Do you have a link to this plugin? There may be better APIs to use depending on what exactly you are doing.

dnusbaum Thank you for your response.

I'm not reusing checkouts and I'm still think the pipeline should have access to it's files. Is that not the reason to do a Non-Lightweight-Checkout?

Yes, I'm running the builds on the controller - like - in my experience - most users do. All the security things are no issue for many companies using Jenkins because in many cases the users managing/setting up the Jenkins are the same users defining/running the build scripts. I understand that it is necessery to support the secured setups but forcing the customers to use the more complex/expensive setup with controller and nodes is the wrong direction.

Nevertheless the action I do (find out version numbers of artifacts) that needs access to the files is for my understanding somthing that in fact should run on the controller.
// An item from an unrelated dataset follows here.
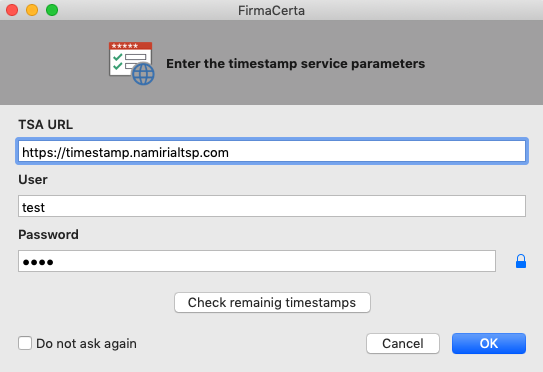This screenshot has width=543, height=372.
Task: Click into the User field containing 'test'
Action: click(x=272, y=206)
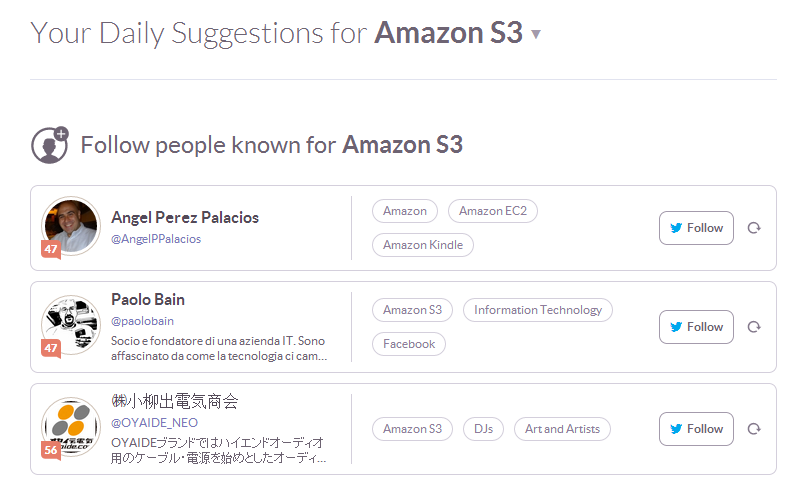Select the Amazon EC2 topic tag

493,211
Would it be possible to provide an variable or environment variable in the pipeline containing the information about the checkout directory? 

Hint: Temporary workaround I started to use: Manually create in each workspace symbolic links for the files needed during execution in the @script directory pointing to the file in the directory with the random name.

My organization's problem with the random directory name is primarily the length of the name. Our controller cannot do a lightweight checkout of the repo so it creates non lightweight checkout on the controller and then runs the job on a node. But since our controller runs on Windows and the hash directory is 65 chars long we hit the maximum path length in Windows and cannot complete the checkout. (Large repo with several layers of directories.)

I guess we can do a workaround and skip checking out via Jenkins git and do it by script/build step, but it doesn't really feel right...

My workaround: when using a declarative pipeline instead of a scripted pipeline, Jenkins will also checkout the script repo into your workspace. This way, the auto generated sub dir can be ignored. So you can just import your libs using:

def myVar = load "./<path_to_script>";

Instead of:

def rootDir = pwd();
def myVar = load "${rootDir}@script/<path_to_script>";

the length of the name. Our controller cannot do a lightweight checkout of the repo

Sounds like JENKINS-67836.

See this comment for discussion of some supported alternatives if the related changes break your use case.

See JENKINS-67836 if the length of the directory names is causing issues for you.